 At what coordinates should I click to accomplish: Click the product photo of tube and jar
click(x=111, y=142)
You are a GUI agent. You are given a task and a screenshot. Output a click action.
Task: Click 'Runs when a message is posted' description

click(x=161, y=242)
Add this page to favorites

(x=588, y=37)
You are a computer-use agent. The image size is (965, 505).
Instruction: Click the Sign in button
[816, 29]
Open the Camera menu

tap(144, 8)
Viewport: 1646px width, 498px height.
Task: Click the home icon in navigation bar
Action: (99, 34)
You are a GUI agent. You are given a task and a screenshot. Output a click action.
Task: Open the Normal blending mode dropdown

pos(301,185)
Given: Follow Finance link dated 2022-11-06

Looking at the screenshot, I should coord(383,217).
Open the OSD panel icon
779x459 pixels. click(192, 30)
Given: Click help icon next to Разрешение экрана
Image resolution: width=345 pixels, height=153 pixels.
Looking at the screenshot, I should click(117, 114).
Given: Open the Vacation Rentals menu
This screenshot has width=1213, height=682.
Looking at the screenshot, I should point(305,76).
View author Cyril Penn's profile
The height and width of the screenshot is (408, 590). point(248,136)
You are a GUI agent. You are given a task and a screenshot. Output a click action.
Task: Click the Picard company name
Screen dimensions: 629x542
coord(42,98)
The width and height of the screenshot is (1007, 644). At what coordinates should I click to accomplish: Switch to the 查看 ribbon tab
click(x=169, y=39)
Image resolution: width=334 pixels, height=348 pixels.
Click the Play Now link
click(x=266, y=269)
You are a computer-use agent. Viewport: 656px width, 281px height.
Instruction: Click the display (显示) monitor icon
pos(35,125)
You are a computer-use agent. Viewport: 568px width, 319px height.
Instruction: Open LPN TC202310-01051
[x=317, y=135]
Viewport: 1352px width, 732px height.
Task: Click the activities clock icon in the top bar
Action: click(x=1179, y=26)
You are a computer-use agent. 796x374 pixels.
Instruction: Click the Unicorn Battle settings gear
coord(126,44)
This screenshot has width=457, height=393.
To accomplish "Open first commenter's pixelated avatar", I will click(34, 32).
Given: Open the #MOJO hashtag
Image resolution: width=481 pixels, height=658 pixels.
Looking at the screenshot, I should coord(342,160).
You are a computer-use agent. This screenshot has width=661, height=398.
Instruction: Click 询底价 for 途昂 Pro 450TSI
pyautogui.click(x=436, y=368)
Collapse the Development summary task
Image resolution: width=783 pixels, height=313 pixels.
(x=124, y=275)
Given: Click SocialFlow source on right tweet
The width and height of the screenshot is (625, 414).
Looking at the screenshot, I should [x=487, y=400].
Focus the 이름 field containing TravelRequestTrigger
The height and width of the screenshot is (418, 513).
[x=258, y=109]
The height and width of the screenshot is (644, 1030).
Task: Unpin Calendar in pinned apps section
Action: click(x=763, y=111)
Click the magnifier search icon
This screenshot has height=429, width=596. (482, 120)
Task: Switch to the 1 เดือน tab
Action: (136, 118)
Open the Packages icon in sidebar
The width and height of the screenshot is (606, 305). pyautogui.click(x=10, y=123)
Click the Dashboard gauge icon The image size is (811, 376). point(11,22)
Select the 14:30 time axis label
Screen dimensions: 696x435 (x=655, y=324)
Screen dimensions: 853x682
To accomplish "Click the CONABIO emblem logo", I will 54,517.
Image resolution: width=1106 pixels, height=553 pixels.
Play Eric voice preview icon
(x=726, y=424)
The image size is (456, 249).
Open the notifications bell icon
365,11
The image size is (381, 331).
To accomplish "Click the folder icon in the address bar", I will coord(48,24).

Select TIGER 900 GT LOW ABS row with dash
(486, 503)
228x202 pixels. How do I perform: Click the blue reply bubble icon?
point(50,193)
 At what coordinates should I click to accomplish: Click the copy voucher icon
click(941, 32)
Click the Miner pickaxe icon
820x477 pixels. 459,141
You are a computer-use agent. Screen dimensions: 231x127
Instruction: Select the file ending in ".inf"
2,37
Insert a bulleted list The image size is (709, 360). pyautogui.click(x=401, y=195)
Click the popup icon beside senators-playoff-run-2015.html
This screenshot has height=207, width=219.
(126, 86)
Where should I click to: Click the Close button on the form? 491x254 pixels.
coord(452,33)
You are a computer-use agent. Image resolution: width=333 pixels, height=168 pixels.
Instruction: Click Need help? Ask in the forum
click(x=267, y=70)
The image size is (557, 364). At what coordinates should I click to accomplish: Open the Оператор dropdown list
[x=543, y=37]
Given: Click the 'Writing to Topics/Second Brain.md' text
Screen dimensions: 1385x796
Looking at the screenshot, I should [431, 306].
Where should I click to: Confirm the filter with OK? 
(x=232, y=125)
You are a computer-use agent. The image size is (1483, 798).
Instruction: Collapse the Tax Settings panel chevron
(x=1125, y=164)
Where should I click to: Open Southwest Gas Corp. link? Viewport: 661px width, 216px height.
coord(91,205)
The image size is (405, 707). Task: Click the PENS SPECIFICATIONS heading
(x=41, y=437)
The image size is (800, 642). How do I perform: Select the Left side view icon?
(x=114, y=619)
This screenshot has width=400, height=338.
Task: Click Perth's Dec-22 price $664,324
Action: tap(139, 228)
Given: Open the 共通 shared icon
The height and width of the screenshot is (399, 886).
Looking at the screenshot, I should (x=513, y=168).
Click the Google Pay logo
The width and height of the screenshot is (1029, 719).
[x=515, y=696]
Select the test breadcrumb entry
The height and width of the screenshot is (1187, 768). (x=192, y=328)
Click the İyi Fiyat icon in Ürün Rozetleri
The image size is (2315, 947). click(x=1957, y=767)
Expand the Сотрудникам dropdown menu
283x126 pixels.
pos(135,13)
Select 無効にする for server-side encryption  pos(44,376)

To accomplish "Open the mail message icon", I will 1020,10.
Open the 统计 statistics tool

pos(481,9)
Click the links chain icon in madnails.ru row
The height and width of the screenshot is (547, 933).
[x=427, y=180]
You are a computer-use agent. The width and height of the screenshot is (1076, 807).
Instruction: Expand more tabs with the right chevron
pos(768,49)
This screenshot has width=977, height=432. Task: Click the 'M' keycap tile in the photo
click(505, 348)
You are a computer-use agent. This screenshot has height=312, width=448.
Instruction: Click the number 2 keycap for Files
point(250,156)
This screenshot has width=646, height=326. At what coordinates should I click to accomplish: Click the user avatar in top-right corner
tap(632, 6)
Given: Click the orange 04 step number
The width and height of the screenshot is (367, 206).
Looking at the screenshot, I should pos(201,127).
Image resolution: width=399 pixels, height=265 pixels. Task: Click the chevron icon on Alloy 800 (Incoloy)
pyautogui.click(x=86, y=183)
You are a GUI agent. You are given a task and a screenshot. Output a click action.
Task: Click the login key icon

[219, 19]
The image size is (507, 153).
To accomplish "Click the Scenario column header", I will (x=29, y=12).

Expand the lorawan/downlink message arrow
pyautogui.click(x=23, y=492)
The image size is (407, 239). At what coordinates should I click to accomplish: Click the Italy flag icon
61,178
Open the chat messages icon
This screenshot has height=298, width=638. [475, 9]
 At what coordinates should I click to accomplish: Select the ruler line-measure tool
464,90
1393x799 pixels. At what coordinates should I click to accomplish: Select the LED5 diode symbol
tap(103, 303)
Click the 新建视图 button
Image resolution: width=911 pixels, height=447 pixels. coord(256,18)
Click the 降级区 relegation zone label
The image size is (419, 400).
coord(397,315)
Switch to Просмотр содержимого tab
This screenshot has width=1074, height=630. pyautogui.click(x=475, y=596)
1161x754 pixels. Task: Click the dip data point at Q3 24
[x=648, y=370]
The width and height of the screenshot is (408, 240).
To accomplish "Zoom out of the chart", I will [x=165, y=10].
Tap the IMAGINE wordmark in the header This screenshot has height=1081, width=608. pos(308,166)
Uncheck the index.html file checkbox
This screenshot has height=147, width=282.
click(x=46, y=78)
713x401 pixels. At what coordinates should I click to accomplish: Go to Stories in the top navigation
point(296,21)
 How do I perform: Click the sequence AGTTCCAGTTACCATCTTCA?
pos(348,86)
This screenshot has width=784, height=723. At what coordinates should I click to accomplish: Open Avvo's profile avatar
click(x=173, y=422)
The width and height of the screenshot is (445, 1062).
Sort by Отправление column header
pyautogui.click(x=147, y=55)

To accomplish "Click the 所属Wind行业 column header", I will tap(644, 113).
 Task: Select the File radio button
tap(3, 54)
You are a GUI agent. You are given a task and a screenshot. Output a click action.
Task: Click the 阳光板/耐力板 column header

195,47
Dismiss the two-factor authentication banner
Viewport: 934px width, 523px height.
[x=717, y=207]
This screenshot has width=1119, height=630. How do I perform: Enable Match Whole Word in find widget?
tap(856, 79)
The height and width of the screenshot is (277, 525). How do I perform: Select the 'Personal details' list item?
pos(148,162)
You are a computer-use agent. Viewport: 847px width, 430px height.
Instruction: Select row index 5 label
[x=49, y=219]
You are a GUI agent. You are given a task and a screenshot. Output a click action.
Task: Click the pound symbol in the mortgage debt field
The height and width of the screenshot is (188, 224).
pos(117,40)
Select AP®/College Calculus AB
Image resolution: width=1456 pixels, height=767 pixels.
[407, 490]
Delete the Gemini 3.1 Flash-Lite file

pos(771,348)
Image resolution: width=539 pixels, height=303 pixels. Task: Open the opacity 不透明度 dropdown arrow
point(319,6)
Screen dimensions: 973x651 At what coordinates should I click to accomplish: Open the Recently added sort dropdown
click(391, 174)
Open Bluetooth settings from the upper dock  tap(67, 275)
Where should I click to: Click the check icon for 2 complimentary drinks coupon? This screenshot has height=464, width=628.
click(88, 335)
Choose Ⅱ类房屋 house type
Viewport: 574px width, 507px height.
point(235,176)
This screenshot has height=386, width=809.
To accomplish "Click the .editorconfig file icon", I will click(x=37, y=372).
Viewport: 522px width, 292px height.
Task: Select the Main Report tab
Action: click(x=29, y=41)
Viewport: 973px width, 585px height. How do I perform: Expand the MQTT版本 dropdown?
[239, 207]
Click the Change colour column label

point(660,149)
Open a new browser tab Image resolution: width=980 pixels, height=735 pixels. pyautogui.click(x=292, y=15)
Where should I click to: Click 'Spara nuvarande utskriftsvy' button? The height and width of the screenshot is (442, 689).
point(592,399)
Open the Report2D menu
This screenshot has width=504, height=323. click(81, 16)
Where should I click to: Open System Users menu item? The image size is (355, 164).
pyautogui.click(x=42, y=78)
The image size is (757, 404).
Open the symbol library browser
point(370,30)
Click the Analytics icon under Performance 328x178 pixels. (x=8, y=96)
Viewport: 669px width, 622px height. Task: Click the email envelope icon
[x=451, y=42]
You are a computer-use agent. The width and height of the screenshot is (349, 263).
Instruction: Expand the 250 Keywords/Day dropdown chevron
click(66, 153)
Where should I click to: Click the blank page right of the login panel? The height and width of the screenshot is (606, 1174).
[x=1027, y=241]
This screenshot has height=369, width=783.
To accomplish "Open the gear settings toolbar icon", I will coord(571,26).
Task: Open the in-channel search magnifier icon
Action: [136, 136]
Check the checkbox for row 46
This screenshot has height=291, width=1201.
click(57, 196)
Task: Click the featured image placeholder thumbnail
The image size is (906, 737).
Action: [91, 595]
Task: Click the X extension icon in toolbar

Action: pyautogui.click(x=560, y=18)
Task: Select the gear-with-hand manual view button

**ACTION ITEM**
Find every line in the entries that includes the word "computer", then state how many there are and nothing else.

**ANSWER TO THIS PROBLEM**
12